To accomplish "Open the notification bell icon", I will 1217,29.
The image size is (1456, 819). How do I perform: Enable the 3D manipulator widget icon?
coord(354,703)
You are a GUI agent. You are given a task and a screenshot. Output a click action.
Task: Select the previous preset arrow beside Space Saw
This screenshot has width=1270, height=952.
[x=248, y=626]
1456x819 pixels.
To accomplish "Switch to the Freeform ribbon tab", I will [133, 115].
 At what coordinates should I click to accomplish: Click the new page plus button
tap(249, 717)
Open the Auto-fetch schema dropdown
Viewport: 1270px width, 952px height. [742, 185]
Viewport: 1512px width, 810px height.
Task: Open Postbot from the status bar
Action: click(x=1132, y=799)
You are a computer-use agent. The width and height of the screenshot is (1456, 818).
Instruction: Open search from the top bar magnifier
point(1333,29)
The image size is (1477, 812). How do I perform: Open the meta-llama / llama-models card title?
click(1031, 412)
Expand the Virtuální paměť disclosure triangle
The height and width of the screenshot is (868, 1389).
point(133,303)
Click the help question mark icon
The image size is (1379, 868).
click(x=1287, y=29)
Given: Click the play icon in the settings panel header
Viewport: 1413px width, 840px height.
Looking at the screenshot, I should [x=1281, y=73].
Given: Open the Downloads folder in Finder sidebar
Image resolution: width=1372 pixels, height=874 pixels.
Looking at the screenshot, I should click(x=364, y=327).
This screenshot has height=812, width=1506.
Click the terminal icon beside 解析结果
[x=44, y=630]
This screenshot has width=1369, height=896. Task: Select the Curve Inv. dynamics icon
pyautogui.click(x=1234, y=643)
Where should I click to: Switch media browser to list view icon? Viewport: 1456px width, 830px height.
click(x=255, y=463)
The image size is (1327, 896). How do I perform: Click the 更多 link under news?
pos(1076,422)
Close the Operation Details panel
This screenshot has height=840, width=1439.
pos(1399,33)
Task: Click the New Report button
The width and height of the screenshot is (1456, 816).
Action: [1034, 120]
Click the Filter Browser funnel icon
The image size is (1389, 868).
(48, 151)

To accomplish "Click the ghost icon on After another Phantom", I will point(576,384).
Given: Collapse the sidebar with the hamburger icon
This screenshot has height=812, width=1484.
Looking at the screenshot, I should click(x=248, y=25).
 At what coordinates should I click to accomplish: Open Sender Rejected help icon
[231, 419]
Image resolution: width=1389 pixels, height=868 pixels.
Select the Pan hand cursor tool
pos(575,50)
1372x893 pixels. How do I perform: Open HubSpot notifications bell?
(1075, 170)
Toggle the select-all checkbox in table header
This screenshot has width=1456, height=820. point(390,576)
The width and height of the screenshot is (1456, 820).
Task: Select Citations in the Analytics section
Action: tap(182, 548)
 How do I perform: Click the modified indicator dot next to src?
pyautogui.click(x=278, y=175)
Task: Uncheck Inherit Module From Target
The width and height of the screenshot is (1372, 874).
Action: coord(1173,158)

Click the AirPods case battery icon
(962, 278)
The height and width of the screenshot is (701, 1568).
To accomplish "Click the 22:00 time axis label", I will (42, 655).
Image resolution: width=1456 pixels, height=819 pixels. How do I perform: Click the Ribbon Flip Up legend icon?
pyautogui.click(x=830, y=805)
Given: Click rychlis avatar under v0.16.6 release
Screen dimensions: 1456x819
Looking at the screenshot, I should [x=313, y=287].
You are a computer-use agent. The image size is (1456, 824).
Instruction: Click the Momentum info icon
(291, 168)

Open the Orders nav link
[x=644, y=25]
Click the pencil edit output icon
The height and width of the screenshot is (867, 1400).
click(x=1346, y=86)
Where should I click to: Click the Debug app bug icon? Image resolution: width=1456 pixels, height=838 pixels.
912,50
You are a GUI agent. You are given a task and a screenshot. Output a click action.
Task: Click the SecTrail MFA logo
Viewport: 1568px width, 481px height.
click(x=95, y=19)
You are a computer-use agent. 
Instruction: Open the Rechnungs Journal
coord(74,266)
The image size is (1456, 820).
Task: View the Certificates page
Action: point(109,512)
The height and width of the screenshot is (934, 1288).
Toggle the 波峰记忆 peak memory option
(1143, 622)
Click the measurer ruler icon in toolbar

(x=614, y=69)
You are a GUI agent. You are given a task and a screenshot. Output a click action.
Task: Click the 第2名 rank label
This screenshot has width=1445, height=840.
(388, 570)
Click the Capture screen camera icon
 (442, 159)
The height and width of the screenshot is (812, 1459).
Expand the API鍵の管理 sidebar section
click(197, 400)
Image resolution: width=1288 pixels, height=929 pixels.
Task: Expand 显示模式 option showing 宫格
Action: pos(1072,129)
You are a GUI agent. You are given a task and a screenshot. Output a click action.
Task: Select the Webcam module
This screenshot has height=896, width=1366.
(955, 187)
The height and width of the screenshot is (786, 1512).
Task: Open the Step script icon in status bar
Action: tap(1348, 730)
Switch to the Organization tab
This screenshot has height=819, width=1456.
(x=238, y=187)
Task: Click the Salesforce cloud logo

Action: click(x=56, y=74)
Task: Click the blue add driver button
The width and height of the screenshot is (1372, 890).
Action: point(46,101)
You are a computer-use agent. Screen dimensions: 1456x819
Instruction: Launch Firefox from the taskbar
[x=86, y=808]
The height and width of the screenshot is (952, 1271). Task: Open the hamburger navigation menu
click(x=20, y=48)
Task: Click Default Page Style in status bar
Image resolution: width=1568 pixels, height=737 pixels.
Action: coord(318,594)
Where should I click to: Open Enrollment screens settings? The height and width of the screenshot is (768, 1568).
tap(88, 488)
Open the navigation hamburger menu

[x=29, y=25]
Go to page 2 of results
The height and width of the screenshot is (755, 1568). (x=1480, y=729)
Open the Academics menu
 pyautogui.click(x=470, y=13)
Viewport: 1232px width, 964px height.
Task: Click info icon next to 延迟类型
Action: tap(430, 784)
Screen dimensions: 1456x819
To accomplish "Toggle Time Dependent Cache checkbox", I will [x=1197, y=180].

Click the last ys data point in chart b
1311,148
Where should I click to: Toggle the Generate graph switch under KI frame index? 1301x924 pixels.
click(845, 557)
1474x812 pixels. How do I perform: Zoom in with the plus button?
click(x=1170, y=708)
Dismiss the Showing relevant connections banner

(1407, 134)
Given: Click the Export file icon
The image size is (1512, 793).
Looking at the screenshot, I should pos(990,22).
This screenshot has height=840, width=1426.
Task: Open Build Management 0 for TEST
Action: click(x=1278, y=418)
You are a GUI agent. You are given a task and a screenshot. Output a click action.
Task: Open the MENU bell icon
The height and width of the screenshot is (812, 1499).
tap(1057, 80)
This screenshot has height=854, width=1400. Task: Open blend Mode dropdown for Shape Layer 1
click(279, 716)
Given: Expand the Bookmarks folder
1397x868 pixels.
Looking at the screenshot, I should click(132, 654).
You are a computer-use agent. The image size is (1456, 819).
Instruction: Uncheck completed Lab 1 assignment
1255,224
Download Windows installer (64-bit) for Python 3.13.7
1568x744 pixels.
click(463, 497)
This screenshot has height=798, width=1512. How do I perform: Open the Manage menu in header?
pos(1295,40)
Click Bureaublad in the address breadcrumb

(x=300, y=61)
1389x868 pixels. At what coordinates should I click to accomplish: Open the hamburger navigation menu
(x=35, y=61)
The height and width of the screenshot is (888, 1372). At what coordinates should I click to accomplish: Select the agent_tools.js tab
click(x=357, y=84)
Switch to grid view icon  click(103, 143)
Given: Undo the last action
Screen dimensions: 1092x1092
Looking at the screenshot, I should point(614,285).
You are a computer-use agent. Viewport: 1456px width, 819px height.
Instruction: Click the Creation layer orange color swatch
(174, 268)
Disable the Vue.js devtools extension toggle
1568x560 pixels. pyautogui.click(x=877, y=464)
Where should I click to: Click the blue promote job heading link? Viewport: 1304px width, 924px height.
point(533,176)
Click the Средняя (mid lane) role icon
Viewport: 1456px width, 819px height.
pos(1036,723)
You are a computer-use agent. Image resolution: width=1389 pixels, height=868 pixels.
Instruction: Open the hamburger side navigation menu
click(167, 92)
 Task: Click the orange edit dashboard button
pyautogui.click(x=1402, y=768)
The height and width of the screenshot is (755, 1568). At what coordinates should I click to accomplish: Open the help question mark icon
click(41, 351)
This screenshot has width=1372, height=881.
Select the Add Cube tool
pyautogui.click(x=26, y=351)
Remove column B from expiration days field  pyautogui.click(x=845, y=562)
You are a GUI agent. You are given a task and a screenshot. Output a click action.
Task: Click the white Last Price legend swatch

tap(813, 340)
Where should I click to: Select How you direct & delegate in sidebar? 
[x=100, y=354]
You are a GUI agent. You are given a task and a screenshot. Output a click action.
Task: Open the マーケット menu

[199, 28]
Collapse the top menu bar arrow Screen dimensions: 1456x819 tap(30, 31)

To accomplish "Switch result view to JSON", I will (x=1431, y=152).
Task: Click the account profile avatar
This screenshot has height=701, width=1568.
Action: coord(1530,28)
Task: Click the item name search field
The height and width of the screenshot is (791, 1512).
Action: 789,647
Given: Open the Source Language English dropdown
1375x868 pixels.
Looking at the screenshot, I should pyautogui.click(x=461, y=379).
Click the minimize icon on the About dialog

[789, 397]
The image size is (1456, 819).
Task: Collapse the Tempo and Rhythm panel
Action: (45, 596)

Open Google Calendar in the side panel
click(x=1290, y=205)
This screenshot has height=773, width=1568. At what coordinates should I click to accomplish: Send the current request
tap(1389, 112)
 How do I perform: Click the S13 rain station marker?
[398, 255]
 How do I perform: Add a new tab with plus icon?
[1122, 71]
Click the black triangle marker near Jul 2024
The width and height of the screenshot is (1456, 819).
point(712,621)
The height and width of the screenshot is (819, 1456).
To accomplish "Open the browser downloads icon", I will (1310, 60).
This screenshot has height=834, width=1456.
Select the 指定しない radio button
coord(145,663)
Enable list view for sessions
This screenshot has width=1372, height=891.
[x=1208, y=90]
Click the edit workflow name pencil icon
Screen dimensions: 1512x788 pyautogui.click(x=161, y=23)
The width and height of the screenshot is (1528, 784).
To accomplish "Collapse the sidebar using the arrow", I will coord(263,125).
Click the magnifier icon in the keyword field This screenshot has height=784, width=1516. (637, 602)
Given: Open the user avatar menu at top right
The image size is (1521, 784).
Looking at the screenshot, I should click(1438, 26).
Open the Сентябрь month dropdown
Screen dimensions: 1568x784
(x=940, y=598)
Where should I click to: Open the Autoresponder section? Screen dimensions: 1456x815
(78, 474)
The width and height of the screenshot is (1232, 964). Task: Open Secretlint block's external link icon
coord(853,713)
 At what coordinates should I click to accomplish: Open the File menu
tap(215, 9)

* [DESCRIPTION OF THE TASK]
Look above for the line that contains "Where should I click to: Select". Starting there, transcribe every line exactly until you have copied the line that contains "Collapse the top".

* [RESULT FOR THIS EXERCISE]
Where should I click to: Select How you direct & delegate in sidebar? 
[x=100, y=354]
You are a GUI agent. You are given a task and a screenshot. Output a click action.
Task: Open the マーケット menu

[199, 28]
Collapse the top menu bar arrow Screen dimensions: 1456x819 tap(30, 31)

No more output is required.